** Begin Data rows **

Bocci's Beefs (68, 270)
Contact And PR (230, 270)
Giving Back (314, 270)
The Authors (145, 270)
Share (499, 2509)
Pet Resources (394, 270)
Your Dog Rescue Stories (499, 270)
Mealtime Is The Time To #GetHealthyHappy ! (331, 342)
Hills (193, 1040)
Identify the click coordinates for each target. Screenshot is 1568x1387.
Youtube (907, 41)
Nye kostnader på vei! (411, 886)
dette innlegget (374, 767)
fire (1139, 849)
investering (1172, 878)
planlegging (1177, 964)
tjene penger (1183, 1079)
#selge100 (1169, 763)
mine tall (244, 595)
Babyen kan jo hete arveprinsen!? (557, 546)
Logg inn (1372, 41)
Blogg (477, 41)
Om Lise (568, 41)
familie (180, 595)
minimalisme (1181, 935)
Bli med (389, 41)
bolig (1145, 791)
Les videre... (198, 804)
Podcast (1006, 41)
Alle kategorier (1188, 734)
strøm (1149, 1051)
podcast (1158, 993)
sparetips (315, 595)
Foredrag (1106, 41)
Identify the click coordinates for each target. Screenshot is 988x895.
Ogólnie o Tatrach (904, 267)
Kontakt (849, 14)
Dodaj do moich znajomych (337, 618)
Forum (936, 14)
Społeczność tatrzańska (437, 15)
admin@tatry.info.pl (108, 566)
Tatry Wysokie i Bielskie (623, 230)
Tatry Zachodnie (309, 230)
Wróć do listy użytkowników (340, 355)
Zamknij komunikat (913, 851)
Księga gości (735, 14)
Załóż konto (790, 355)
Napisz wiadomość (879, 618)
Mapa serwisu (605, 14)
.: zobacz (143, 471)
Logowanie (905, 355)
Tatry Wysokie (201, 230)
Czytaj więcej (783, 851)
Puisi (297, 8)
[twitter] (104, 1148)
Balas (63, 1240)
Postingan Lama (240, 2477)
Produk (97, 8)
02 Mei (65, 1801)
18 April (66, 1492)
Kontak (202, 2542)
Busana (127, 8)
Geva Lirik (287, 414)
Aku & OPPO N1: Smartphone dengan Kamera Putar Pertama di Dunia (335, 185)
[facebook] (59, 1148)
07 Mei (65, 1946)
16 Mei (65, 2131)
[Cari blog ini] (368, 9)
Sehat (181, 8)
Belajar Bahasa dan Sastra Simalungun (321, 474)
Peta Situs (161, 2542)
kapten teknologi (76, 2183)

** End Data rows **

§ **Problem requirements**: Pick out every line of the data above that contains the string "Screenshot", and copy each of those lines in full.

§ **The result**:
Identify the click coordinates for each target. Screenshot is 1568x1387.
Identify the click coordinates for each target. Screenshot is 988x895.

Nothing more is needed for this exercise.